Ford didn’t take any money during the first round of government bailout loans, nor is it expected to in the current bailout, a position that certainly has benefits – as the recent situation with the Obama administration influenced resignation of GM chief executive G. Richard Wagoner Jr reflects – though they, too, are still struggling in the current economic circumstances, seeing a precipitous drop in sales. In light of those sagging numbers, Ford is taking an innovative approach to increasing sales.

Ford isn’t the first, Hyundai is doing it as well, nor is Ford the only American automaker using this particular incentive program – GM instituted a similar program after Ford did. However, Ford’s version may be the most generous of the innovative incentive which offers protection to buyers in the event of a job loss and 0 percent financing on some vehicles. According to a Voice of America article published March 31, 2009, “Ford executives said their company would take over payments of up to $700 for as long as a year for buyers hit by layoffs.”
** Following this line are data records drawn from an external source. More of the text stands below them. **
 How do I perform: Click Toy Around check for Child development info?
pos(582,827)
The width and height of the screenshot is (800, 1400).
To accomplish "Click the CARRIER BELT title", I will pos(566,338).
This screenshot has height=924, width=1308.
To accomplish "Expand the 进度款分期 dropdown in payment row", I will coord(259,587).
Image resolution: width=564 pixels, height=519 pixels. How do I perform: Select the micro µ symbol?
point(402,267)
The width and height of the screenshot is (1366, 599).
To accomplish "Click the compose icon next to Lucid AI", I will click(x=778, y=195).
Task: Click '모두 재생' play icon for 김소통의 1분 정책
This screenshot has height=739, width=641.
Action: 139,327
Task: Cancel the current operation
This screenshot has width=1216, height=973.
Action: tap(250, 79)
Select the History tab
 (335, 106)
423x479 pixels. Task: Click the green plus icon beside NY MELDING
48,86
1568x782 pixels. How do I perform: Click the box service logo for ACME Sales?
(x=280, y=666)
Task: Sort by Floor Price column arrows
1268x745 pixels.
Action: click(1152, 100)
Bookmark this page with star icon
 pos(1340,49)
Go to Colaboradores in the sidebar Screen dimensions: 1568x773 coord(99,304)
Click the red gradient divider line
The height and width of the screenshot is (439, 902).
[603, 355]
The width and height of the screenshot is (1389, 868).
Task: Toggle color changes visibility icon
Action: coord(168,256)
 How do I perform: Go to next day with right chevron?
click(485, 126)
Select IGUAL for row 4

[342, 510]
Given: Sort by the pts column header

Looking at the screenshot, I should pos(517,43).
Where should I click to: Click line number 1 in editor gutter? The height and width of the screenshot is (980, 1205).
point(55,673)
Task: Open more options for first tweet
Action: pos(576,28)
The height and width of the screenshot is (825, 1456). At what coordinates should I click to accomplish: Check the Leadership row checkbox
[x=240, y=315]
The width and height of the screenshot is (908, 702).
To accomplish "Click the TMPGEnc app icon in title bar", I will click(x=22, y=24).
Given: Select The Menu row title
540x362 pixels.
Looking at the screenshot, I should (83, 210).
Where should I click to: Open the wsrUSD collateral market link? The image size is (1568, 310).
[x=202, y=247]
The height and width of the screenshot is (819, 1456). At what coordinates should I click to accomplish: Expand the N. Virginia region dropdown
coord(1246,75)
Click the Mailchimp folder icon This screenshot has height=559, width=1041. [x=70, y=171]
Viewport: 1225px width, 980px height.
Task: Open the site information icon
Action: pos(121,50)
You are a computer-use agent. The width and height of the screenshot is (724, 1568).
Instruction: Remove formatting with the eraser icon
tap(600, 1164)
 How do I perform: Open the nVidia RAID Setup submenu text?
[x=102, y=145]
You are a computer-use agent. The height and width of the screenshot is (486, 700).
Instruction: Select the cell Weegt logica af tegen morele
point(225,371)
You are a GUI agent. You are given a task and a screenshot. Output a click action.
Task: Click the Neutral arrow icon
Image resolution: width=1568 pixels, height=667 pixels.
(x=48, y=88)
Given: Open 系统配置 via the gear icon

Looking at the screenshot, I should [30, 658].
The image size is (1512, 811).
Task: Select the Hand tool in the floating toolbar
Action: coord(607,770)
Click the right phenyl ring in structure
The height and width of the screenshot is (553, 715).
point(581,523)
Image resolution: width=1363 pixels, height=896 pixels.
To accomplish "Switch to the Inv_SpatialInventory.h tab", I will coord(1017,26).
The Associated Press recently reported that “General Motors’ financing arm said Wednesday it will temporarily waive some dealer fees and make $5 billion available for loans to an expanded pool of potential car buyers in a bid to halt the extended slide in U.S. vehicle sales.” This will probably be very helpful to the average consumer in the market for a new vehicle, because many were shut out of the market when, in October of 2008, GMAC tightened credit to exclude those with a credit score of less than 700. Unable to get auto loans, they couldn’t buy cars, and the industry has felt that in their bottom line. According to the article, 70 percent of GM dealerships rely on GMAC for consumer financing.

On April 2, 2009, UPI reported that GMAC “would accept loan applications for borrowers whose score falls under 620, which generally designates sub-prime customers” and said that when the limit was set at 700 and above, about 40 percent of potential customers were shut out of the market. Making access to auto loans more inclusive should help sales, something that GM and the other car makers desperately need. While there are critics pointing to such changes and stating that sub-prime lending is a primary factor in the widespread economic troubles we face today, that is not exactly true. Sub-prime lending can be done in a responsible business manner, and they type of lending that contributed to the mortgage and lending meltdown was not done in a responsible manner, as fee harvesting was the name of the game for many, without caring whether consumers were capable of repaying the loans or not.

Fox News recently reported that FICO has made improvements to its credit scoring system. According to the March 30, 2009, report, “the new FICO 08 score for auto loans is expected to provide a significant increase in predictive power compared to previous versions of the FICO scoring model. Using the new score, auto lenders may be able to identify as many as 5 percent to 15 percent more potential delinquencies among consumers as they could with the previous FICO auto score. Use of the scores can help lenders make better informed decisions to as they seek to increase account bookings while reducing delinquencies and losses.”

Those in the market for a new vehicle would do well to check out the broad range of incentive programs available today. Auto manufacturers are competing against each other to provide consumers with reasons to choose their vehicles above the others. Some are offering unusually good opportunities, in light of the difficulties presented by the economic turbulence that characterizes the market today. However, it is always good to remember the wise consumer only makes the purchase if it makes good fiscal sense for him, not just because it is a great bargain.